Tuning Hyperparameters in PyTorch: A Guide to Coding

Hyperparameter tuning is a crucial step in the process of optimizing your neural network model. PyTorch provides a powerful framework for building and training deep learning models, and includes tools to help you tune hyperparameters efficiently.

In this tutorial, we will walk through the process of hyperparameter tuning in PyTorch, focusing on how to optimize the learning rate for a simple neural network. We will use the famous MNIST dataset for this demonstration.

Step 1: Setting up your environment

Before we begin, make sure you have PyTorch installed on your system. You can install PyTorch using pip:

pip install torch torchvision

Next, import the necessary libraries:

import torch
import torch.nn as nn
import torch.optim as optim
import torchvision
from torchvision import datasets, transforms

Step 2: Loading the dataset

Load the MNIST dataset using torchvision. We will normalize the data and create data loaders for training and validation sets:

transform = transforms.Compose([
    transforms.ToTensor(),
    transforms.Normalize((0.5,), (0.5,))
])

train_dataset = datasets.MNIST(root='./data', train=True, download=True, transform=transform)
train_loader = torch.utils.data.DataLoader(train_dataset, batch_size=64, shuffle=True)

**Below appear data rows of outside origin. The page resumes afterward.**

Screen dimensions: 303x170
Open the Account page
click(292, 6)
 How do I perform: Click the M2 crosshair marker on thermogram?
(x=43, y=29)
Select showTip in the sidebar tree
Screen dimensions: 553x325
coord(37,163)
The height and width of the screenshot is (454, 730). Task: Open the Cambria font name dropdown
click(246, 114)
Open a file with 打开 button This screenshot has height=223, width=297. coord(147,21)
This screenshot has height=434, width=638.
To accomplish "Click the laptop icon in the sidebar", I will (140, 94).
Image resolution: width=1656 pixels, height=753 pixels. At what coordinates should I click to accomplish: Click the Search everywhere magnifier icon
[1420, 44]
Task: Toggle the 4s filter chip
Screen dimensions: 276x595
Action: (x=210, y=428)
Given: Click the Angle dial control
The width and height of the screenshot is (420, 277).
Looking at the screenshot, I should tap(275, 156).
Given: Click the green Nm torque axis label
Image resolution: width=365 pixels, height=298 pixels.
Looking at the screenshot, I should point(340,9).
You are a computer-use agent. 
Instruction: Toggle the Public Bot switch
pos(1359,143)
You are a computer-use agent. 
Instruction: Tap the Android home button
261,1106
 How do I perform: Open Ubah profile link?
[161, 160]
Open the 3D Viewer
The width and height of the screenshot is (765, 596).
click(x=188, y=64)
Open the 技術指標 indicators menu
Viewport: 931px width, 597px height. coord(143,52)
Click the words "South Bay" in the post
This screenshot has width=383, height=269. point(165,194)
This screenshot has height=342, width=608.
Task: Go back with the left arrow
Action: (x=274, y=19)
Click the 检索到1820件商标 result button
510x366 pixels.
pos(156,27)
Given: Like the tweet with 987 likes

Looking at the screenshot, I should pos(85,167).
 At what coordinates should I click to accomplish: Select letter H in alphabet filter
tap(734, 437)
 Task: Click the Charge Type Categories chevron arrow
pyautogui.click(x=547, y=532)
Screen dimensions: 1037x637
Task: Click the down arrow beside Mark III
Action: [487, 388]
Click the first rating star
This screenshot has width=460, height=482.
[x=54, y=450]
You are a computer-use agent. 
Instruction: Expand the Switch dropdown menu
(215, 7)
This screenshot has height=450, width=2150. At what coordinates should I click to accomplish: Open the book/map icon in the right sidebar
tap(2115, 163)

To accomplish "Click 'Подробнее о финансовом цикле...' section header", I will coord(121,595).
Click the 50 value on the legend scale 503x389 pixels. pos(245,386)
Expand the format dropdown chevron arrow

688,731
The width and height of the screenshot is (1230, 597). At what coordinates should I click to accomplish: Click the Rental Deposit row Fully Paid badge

test_dataset = datasets.MNIST(root='./data', train=False, download=True, transform=transform)
test_loader = torch.utils.data.DataLoader(test_dataset, batch_size=64, shuffle=False)

Step 3: Define the neural network

Next, define a simple neural network architecture. For this tutorial, we will use a fully connected network with one hidden layer:

class SimpleNN(nn.Module):
    def __init__(self):
        super(SimpleNN, self).__init__()
        self.fc1 = nn.Linear(784, 128)
        self.fc2 = nn.Linear(128, 10)

    def forward(self, x):
        x = x.view(-1, 784)
        x = torch.sigmoid(self.fc1(x))
        x = self.fc2(x)
        return x

Step 4: Define the training loop

Now, define a training function that takes in a learning rate as an argument. Inside this function, instantiate the model, criterion, optimizer, and train the model:

def train_model(lr):
    model = SimpleNN()
    criterion = nn.CrossEntropyLoss()
    optimizer = optim.SGD(model.parameters(), lr=lr)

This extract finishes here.